The Supreme Court first addressed an argument raised by the State for the first time in the Supreme Court, specifically that Hagestedt had not established a cognizable privacy interest sufficient to assert a fourth amendment violation because he presented no evidence at the suppression hearing that he owned, rented, or was a guest in the home, and no evidence that he used, secured, or had a key to the cabinet. Hagestedt argued that the State forfeited this argument by not raising it in the trial court. The Court agreed that the State forfeited the issue and went on to find that Hagestedt had established a reasonable expectation of privacy, regardless. Indeed, at the suppression hearing, the State had taken the position that it was Hagestedt’s home. And, the Court concluded that “[b]y chaining and locking a cabinet in his kitchen, defendant took actions to protect his privacy...”.
As to the substantive fourth-amendment challenge, the Court went on to find that Liebich exceeded the scope of his role as a community caretaker and conducted a warrantless search by peering into the cabinet. While Liebich did not reach out and touch the cabinet doors like Stanish did, his act of looking through a small gap in a closed and locked cabinet with a flashlight invaded Hagestedt’s privacy in a way that was unrelated to the original, lawful entry to the home. And, although the cabinet was in plain view, its contents were not. Those contents were secured behind closed doors, locked with a chain and a padlock.
The Court acknowledged that there are cases holding that the use of a flashlight to illuminate an area is not, itself, a search, but noted that the nature of the opening through which a flashlight was used was an important consideration. For instance, those cases involved looking through a vehicle’s window, an open bedroom door, an open closet, and a barn opening covered with see-through netting. Here, on the other hand, Liebich had to position himself at an angle and shine his flashlight into a small gap in a cabinet with solid wood doors, rendering his view “embellished and not plain.” This was an unconstitutional warrantless search.
The Court also noted that the second officer, Stanish, had testified that he had reentered the home after Hagestedt had been removed and had detected the odor of cannabis at that time. This was rejected as a separate, independent basis to uphold the issuance of the warrant. The officer’s reentry after the gas leak had been resolved was beyond the scope of his community caretaking function. Accordingly, his detection of the odor of the cannabis at that time was pursuant to a warrantless search.
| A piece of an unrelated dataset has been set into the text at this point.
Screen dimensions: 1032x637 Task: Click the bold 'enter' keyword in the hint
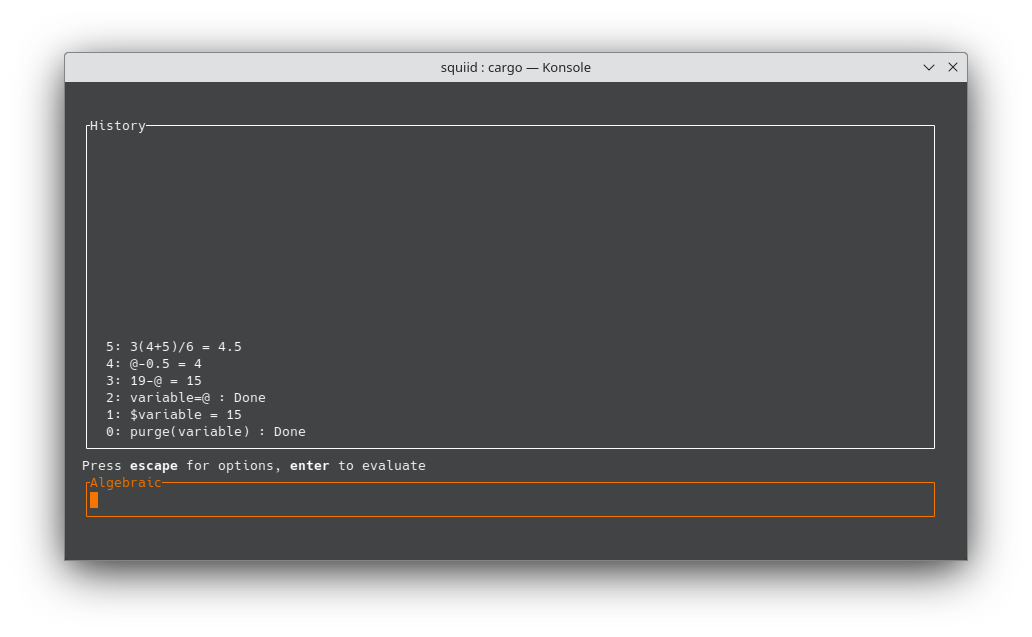[309, 466]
Additionally, the events in question here occurred in 2017, at a time when the legislature was in the process of decriminalizing and legalizing the use and possession of cannabis, such that the odor of cannabis in a home, without more, no longer inherently indicated the commission of a crime.
The evidence obtained from the unlawful search of Hagestedt’s kitchen cabinet should have been suppressed. Without that evidence, the State could not prove the charges, and thus Hagestedt’s conviction was reversed outright.